VMware Aria Operations supports continuous availability (CA). CA separates the VMware Aria Operations cluster into two fault domains, stretching across vSphere clusters, and protects the analytics cluster against the loss of an entire fault domain.
You can configure the analytics cluster with Continuous Availability. This allows the cluster nodes to be stretch across two fault-domains. A fault domain consists of one or more analytics nodes grouped according to their physical location in the data center. With CA, the two fault domains permit VMware Aria Operations to tolerate failures of an entire physical location and failures from resources dedicated to a single fault domain.
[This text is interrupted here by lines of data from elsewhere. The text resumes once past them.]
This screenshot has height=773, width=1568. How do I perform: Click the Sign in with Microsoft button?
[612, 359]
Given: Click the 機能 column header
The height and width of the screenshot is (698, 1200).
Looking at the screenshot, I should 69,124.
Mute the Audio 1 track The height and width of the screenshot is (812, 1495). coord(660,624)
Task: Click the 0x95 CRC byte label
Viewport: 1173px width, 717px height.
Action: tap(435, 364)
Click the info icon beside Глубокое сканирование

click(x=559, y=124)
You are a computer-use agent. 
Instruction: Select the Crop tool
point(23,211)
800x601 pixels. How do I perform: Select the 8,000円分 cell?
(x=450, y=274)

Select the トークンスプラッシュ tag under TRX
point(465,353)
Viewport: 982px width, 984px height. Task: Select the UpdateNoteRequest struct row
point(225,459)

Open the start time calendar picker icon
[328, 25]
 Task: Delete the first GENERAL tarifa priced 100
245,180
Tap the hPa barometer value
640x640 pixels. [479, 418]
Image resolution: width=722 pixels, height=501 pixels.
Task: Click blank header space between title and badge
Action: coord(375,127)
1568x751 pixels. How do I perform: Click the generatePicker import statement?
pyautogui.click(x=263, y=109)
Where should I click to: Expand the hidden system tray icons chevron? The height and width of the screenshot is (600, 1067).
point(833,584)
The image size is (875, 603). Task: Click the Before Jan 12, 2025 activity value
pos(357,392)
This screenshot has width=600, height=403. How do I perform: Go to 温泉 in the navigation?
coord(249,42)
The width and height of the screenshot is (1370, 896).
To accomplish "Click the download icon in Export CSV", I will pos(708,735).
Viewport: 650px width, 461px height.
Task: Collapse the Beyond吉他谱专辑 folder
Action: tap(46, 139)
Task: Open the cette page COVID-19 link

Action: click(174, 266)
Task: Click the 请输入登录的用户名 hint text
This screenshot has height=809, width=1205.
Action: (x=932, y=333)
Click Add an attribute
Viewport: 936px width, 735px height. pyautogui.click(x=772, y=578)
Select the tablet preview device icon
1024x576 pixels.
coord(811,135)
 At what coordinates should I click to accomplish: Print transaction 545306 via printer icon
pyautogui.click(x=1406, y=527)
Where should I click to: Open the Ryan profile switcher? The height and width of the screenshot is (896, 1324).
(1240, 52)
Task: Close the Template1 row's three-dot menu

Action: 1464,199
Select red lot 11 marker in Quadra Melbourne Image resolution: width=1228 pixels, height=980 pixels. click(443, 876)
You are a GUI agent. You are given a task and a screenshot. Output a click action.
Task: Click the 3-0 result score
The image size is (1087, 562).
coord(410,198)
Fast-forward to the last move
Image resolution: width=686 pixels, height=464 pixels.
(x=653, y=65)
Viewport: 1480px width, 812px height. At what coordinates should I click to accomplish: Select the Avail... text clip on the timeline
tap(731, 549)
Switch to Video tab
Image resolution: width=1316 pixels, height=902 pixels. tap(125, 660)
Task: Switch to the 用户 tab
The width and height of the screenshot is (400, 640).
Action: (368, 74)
To activate continuous availability within VMware Aria Operations, the witness node must be deployed in the cluster. The VMware Aria Operations cluster can have only one witness node. The witness node does not collect nor store data. In a situation where network connectivity the two fault-domains is lost, the cluster would go into a split-brain situation. This situation is detected by the Witness Node and one of the fault domains will go offline to avoid data inconsistency issues. You will see a Bring Online button on the admin UI of the nodes which are made offline by the witness node. Before using this option to bring the fault domain online, ensure that the network connectivity between the nodes across the two fault domains is restored and stable. Once confirmed you can bring the fault domain online.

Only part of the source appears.